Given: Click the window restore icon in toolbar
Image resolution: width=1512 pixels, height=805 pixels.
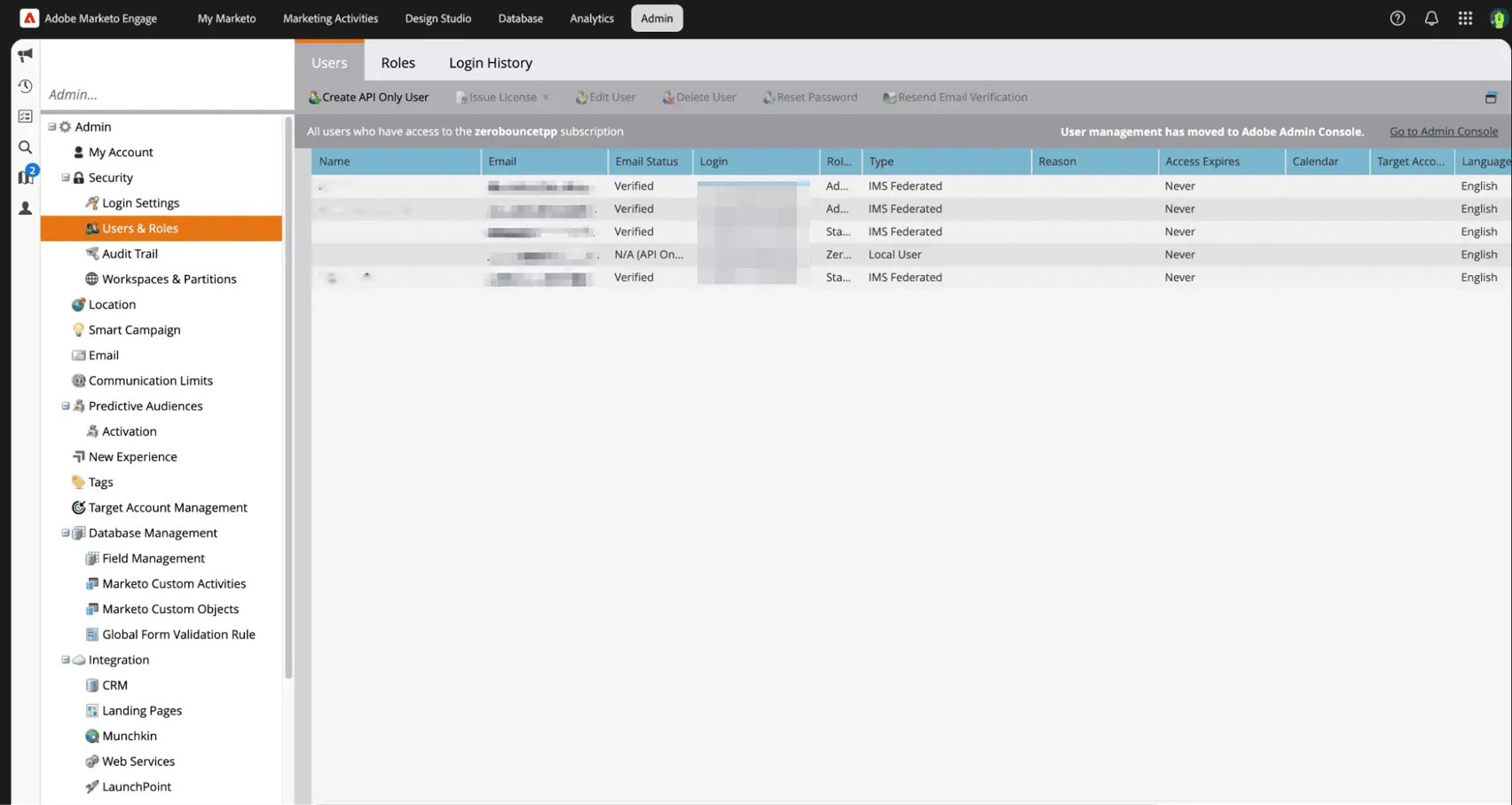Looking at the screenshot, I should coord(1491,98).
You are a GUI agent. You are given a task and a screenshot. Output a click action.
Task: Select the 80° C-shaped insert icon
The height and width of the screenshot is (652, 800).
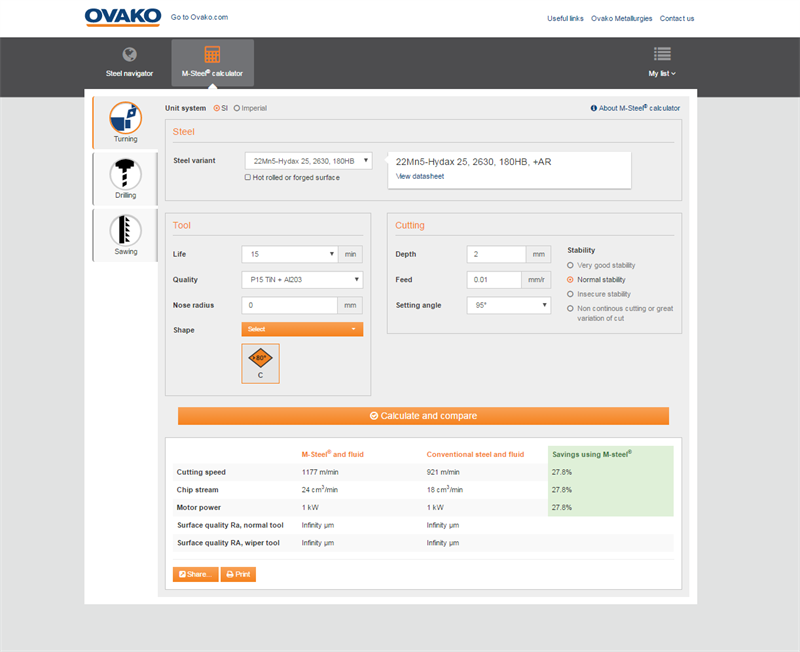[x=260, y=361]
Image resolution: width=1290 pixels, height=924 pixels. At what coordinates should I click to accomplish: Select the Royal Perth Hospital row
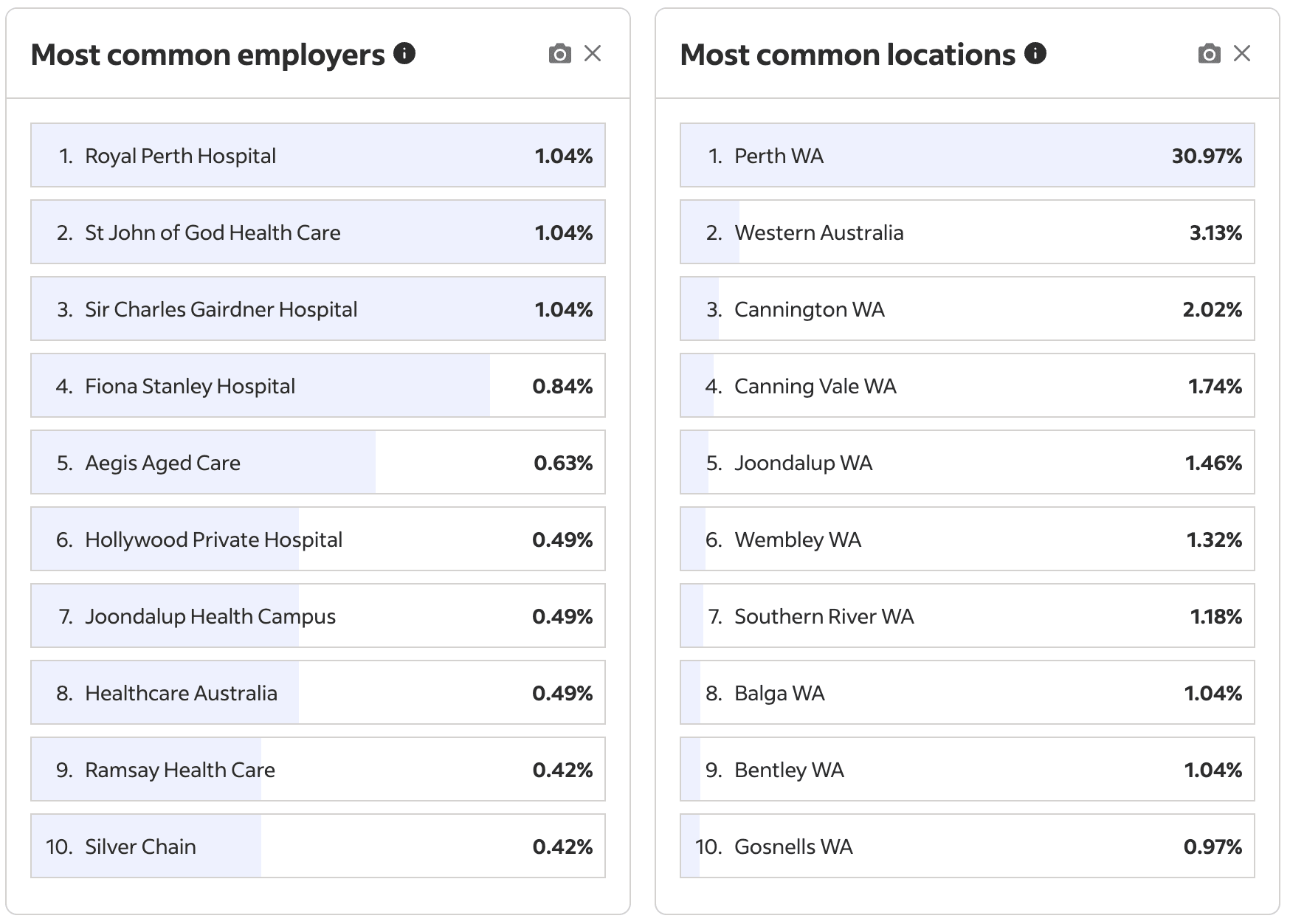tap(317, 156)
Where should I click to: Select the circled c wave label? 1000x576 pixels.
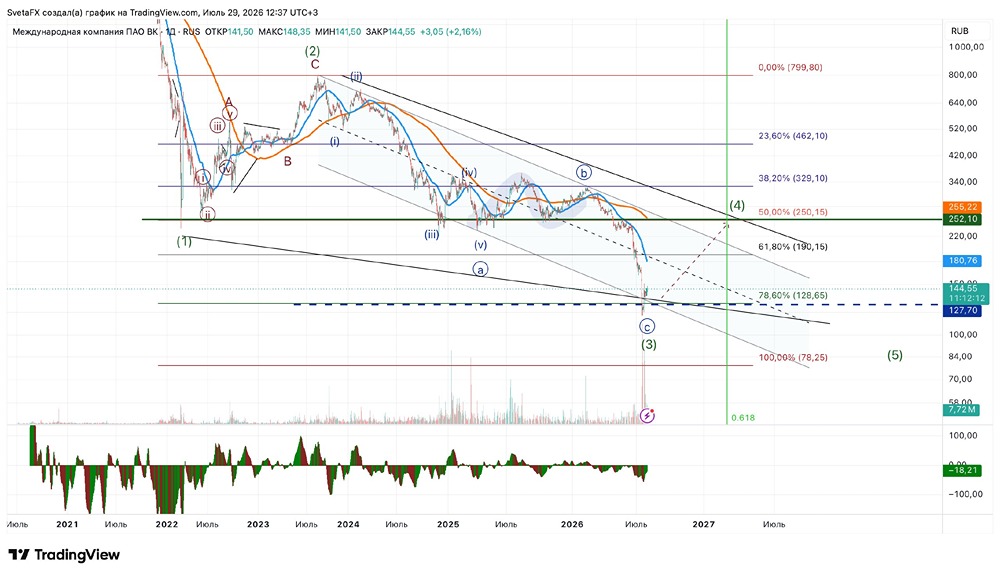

Problem details
Any picture found in the data is to be skipped while the rest is copied exactly.

Exercise answer
Given: Click the window restore icon in toolbar
Image resolution: width=1512 pixels, height=805 pixels.
Looking at the screenshot, I should coord(1491,98).
You are a GUI agent. You are given a task and a screenshot. Output a click action.
Task: Select the 80° C-shaped insert icon
The height and width of the screenshot is (652, 800).
[x=260, y=361]
Image resolution: width=1290 pixels, height=924 pixels. At what coordinates should I click to accomplish: Select the Royal Perth Hospital row
tap(317, 156)
Where should I click to: Select the circled c wave label? 1000x576 pixels.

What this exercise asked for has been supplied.